TASK REQUIREMENTS:
1. Copy the passage of the article on the Mthatha antiretroviral shortage between "Civil society helps" and "Eastern Cape (EC).", inclusive.
2. Summarize the article on the Mthatha antiretroviral shortage in two sentences.
3. Decide whether each statement agrees with the article on the Mthatha antiretroviral shortage, answering yes or no and quoting the words that settle it. (a) The Mthatha depot supplies medicines to about 30 hospitals. (b) The Eastern Cape has about 50,000 HIV-positive patients on ARVs in total. (c) The depot's problems include delays in packing and delivering drug orders.

EXTRACTED TEXT:
----

Civil society helps resolve Mthatha antiretroviral shortage
The Treatment Action Campaign (TAC) together with Medecins Sans Frontieres (MSF) and Rural Health Advocacy Programme (RHAP), have are helping to end the shortage of antiretroviral (ARV) supply at the Mthatha medicine depot in the Eastern Cape (EC).
Last week it was reported that there was a threat to the health of more than 50,000 HIV patients in the Eastern Cape who are at risk of treatment interruption.
The Mthatha medicine depot, which provides ARVs and other essential medicines to about 30 hospitals and about 350 clinics in the Eastern Cape’s rural eastern region, have not been supplying life saving drugs for weeks. Problems at the depot have led to a significant backlog in receiving drugs from suppliers, capturing orders from facilities and packing and delivering drug orders. Many of the province’s nearly 220,000 HIV-positive patients on ARVs depend on supply from the depot to be able to take their medicines.

----

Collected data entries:
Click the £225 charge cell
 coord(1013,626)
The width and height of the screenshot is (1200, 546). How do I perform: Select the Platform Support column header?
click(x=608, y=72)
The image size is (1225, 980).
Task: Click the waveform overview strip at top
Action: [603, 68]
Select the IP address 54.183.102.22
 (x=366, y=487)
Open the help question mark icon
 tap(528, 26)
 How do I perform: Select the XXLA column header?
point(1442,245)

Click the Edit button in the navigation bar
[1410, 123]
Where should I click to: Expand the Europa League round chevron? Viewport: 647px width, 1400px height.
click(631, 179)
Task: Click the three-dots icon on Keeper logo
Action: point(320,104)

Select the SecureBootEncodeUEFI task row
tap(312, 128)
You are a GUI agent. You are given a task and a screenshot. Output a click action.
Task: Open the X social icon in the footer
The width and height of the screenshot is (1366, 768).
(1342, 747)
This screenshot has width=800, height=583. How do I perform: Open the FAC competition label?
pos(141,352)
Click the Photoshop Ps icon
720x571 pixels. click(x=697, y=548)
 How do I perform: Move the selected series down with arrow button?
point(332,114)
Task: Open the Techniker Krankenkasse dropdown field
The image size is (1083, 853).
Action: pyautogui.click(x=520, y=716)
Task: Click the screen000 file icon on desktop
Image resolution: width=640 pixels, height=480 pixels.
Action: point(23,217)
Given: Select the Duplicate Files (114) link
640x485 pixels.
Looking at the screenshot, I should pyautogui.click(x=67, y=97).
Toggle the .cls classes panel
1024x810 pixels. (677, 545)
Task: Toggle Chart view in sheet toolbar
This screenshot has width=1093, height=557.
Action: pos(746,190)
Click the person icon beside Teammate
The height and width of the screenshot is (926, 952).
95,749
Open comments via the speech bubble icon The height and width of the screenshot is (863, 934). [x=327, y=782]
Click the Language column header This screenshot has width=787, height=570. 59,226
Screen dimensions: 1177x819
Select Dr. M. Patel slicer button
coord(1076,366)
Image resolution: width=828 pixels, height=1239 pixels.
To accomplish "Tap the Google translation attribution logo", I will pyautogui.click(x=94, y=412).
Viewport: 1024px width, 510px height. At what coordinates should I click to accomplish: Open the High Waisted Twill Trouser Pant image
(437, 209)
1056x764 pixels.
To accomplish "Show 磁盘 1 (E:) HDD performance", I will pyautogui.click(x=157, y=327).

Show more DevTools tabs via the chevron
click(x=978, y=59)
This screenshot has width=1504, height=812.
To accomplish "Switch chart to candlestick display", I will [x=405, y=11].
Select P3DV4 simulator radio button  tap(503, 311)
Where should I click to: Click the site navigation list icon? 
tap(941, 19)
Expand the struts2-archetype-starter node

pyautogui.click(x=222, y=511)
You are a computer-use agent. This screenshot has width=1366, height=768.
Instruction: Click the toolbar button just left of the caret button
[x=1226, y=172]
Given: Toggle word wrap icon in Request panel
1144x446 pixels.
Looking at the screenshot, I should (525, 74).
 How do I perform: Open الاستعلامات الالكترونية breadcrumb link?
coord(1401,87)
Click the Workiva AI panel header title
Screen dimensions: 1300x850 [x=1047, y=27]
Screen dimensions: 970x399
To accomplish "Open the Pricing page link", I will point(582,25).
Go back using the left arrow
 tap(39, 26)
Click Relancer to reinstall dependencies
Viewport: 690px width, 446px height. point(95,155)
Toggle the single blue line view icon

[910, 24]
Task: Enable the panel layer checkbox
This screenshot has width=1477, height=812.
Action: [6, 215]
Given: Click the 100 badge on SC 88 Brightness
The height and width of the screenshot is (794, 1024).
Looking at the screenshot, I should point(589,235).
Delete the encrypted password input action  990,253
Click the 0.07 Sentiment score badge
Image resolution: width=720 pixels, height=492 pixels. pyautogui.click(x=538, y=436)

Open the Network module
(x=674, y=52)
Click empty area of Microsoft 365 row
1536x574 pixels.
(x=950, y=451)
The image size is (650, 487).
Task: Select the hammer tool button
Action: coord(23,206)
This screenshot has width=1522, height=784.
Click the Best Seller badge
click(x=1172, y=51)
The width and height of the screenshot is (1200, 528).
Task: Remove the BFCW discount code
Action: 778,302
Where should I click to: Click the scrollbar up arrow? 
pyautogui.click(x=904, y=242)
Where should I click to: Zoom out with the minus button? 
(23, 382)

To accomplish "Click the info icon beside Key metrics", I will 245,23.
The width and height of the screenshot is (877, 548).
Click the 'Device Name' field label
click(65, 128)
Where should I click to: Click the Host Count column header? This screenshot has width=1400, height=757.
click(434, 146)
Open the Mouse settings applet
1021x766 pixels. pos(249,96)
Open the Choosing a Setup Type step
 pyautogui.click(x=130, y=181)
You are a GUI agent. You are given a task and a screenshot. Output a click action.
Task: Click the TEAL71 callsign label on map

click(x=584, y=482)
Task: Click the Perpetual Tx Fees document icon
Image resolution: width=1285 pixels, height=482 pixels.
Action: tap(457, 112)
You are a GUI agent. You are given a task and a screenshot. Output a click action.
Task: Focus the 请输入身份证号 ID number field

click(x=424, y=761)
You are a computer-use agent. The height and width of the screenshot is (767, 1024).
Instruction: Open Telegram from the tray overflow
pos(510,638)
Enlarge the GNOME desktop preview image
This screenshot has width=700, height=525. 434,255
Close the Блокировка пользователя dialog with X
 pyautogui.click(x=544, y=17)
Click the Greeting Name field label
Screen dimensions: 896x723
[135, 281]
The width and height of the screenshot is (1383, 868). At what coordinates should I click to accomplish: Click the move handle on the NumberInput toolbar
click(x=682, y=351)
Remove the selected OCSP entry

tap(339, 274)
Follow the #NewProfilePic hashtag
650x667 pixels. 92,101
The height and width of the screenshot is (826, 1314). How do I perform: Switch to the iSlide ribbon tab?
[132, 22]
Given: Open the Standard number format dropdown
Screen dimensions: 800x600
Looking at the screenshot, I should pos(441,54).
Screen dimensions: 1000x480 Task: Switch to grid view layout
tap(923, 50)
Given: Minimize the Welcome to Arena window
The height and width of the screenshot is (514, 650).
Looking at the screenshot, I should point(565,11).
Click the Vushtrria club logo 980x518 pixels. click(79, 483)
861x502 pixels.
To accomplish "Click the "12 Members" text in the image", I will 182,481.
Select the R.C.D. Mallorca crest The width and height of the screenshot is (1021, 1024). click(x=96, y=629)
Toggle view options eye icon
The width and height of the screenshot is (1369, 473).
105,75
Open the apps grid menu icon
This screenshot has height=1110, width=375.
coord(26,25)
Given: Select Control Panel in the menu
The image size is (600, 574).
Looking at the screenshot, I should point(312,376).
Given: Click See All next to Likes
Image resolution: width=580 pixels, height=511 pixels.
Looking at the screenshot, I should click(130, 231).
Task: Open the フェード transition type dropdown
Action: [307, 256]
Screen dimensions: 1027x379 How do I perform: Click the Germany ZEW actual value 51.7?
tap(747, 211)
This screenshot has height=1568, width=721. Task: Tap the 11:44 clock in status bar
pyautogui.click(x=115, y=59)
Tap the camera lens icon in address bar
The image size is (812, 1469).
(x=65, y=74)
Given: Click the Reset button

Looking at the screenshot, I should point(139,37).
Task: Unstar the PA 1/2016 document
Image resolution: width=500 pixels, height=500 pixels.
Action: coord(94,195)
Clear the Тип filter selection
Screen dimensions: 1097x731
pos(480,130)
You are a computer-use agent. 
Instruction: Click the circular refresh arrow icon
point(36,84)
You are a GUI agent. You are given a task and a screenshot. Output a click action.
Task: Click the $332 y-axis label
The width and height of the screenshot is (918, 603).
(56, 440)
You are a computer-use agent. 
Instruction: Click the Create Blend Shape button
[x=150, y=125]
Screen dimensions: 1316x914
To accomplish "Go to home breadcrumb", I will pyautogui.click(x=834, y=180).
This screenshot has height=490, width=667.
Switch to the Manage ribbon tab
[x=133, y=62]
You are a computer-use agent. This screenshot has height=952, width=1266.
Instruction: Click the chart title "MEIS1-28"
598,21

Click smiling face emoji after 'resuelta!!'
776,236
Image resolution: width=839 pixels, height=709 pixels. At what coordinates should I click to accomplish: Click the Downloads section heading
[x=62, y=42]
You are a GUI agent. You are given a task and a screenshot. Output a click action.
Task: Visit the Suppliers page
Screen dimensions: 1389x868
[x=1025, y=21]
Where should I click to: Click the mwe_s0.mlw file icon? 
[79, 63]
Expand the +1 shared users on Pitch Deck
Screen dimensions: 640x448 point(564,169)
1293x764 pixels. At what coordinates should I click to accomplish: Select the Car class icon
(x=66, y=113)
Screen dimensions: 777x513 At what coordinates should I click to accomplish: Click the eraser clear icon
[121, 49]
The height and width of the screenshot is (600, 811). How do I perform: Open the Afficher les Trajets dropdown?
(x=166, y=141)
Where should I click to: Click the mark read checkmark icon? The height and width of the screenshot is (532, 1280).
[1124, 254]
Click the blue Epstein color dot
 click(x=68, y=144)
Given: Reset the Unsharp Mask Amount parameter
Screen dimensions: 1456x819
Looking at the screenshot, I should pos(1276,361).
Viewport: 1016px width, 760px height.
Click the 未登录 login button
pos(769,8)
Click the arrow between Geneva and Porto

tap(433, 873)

----

ACTIVITY ANSWERS:
1.
Civil society helps resolve Mthatha antiretroviral shortage
The Treatment Action Campaign (TAC) together with Medecins Sans Frontieres (MSF) and Rural Health Advocacy Programme (RHAP), have are helping to end the shortage of antiretroviral (ARV) supply at the Mthatha medicine depot in the Eastern Cape (EC).

2. The Treatment Action Campaign, Medecins Sans Frontieres and the Rural Health Advocacy Programme are helping to end a shortage of antiretrovirals at the Mthatha medicine depot in the Eastern Cape, where more than 50,000 HIV patients were reported last week to be at risk of treatment interruption. The depot supplies about 30 hospitals and about 350 clinics in the province's rural eastern region but has not been supplying life-saving drugs for weeks, and its problems have caused a backlog in receiving drugs, capturing orders, and packing and delivering them.

3.
(a) Yes: "provides ARVs and other essential medicines to about 30 hospitals"
(b) No: "Many of the province’s nearly 220,000 HIV-positive patients on ARVs"
(c) Yes: "a significant backlog in receiving drugs from suppliers, capturing orders from facilities and packing and delivering drug orders"